Но это размышление нисколько не смягчило моего глубокого огорчения. План, который казался мне таким верным, таким остроумным, рушился, и никакого другого я не мог придумать взамен. Сражение было проиграно! Комическая фигура унтера, прыгавшего возле забора и не могущего перескочить его, потому что само начальство сделало ограду слишком высокой, осталась одним призраком моего воображения... «Смеется тот, кто смеется последним», и смешным оказался я! 

Но мне страшно не хотелось этого! 

— Напишите, — просил я Кравчинского и Наташу Армфельд, — всем еще оставшимся там политическим заключенным, что они легко и верно могут убежать таким способом. Они могут даже одни сделать это, подставив в том углу какую-нибудь доску или полено, чтоб достать руками до верха забора. 

Кравчинский написал, но сидящие еще надеялись как-нибудь отвертеться, никто не хотел сейчас бежать. 

Только через несколько месяцев убежал оттуда этим самым способом доктор Ивановский. Ему незачем было даже подставлять полено или просить товарищей высверлить дыру и просунуть ему палку для опоры. Он был огромного роста, за который его звали «Василий Великий». В один прекрасный день он подошел к этому забору, подпрыгнул, ухватился за его край и, перебросившись на описанные выше мостки, быстро прошел по ним во двор бань, а оттуда на площадь и пришел через прилегающие к ней улицы к своим знакомым, оставив сторожившего его унтер-офицера с воплями и выстрелами в воздух бесполезно скакать у высокого забора. 

Воспользовался ли он непосредственно теми сведениями, какие я сообщил в эту тюрьму через Наташу, или узнал об этом каким-нибудь другим путем?
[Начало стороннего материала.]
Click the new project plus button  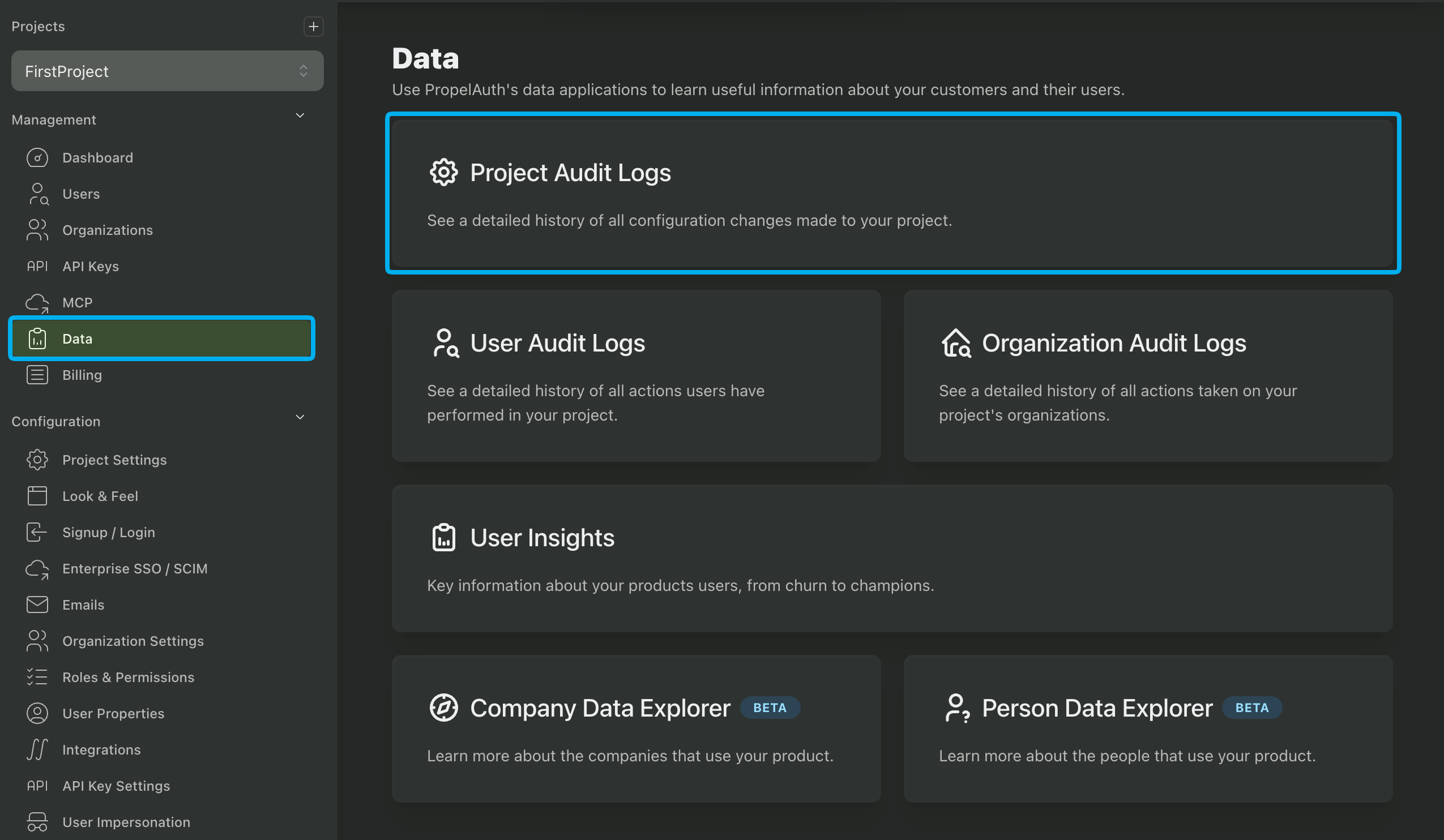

Во всяком случае открыть без специальных измерений, вроде сделанных мною, что маленькая часть забора у садика Басманной тюрьмы именно и есть та самая, которая идет вдоль мостков в бани, было совершенно невозможно. 

По дальности входа в бани от ворот части невольно казалось, что между ее садиком и этими мостками огромное расстояние, состоящее из промежуточных дворов. Я сам раньше даже и не предчувствовал такой их близости к части, казавшейся совсем в другом месте, потому что вход в нее был с противоположной улицы. И все эти соображения дают мне надежду думать, что товарищи Ивановского по заключению, получившие тогда от меня план этой местности, сообщили ему план и таким образом дали возможность осуществить свой смелый побег. 

После этого он уехал в Болгарию[48] и сделался там одним из известнейших врачей, к которому приезжали больные за сотни верст. 

Он прыгнул при своем побеге именно в тот самый незначительный промежуток в несколько досок, который я указывал в плане как единственно подходящий... Иначе он попал бы в соседний сад. 

Является ли эта мысль относительно связи его побега с моими изысканиями одной иллюзией? Если да, то мне хотелось бы сохранить ее до конца жизни! 

Ведь так хочется спасти жизнь человеку!